I truly have no idea how generally true this is, or whether my two dairy sheep will at some point get more used to their relative loneliness, or how well it might substitute to have other animals in the same pen/paddock (although there are some nutritional difficulties when mixing other animals with sheep). I am just tossing this out there.

Big farming standards generally call for providing something like 10-15 sq ft per sheep when they are raised in confinement (e.g. if you had them in a pen and hayed them all year). Normally though they are outdoor grazing animals; it is generally said that an acre of really good pasture can support 3-4 ewes and their lambs, during the growing season (of course less-good pasture will support fewer)

I would say that, as pets, they seem a lot more like chickens than they do like (say) goats or horses. But they do have very cute sniffy little noses 

JM(very limited)E,

Pat


----------



## jessica117 (Apr 27, 2010)

We were successful with 4 (3 ewes and a wether, we started out with just 2 ewes and they were fine together) and they were perfectly happy on about an acre.  If you get them as lambs (that have been handled since birth) and handle them every day they will grow into friendly petable sheep.  The only time they will want less to do with you is if they think you are trying to catch one of them.  I had a small "containment" area (about 10' x 10' with a door) that I would coax all of them into it with a handfull of whole kernel corn and catch them one by one for shearing, hoof trimming and such.  
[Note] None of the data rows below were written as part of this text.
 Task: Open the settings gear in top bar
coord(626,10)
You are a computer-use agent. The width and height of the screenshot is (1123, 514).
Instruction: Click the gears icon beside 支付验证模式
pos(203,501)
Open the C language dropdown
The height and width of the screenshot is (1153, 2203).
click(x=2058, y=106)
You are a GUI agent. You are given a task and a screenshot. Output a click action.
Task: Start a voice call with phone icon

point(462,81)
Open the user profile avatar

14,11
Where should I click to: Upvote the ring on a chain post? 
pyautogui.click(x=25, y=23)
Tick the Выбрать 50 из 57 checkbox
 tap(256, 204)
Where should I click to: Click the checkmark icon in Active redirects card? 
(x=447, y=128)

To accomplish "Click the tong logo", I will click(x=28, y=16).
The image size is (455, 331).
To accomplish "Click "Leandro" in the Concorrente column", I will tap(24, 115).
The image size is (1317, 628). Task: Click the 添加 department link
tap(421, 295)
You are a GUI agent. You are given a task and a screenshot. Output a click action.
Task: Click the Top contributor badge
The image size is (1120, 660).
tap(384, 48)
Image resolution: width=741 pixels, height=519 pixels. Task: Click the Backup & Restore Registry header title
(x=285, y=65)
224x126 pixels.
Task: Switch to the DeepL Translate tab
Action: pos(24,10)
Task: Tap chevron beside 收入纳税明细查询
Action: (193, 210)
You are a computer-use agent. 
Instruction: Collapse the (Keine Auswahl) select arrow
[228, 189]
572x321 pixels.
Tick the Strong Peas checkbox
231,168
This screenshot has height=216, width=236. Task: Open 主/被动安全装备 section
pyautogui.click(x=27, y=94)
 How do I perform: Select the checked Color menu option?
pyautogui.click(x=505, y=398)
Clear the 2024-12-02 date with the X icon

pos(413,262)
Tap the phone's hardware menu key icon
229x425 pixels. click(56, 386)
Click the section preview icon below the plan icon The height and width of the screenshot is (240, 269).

Some breeds, just like chickens, are more friendly than others.  This is where a sheep book will come in handy.  We had shetlands and tunis.  The tunis were more friendly but I think it was more the way they were raised.  The tunis we had from lambs up, the shetlands we kind of inherited at 4 years or so and they weren't handled as much before we got them but I still wouldn't consider them unfriendly by and stretch of the imagination.  

Here is a pic of my son when he was 3  to give you an idea of how docile sheep can be.   I never worried about my kids out in the pasture with the sheep.







Hope this helps


----------